§ Exercise: The listing below contains a span that opens with the line containing "Given: Increase quantity" and closes with the line containing "Click the pink". Return that span exactly.
- Opening Delimiter -
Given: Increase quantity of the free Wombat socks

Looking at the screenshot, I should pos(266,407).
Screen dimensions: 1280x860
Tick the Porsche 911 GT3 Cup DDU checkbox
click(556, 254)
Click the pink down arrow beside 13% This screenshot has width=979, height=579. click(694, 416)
- Closing Delimiter -
- Opening Delimiter -
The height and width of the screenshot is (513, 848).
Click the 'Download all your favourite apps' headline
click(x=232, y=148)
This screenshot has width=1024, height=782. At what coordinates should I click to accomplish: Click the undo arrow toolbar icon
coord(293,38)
- Closing Delimiter -
§ Completed exercise:
Given: Increase quantity of the free Wombat socks

Looking at the screenshot, I should pos(266,407).
Screen dimensions: 1280x860
Tick the Porsche 911 GT3 Cup DDU checkbox
click(556, 254)
Click the pink down arrow beside 13% This screenshot has width=979, height=579. click(694, 416)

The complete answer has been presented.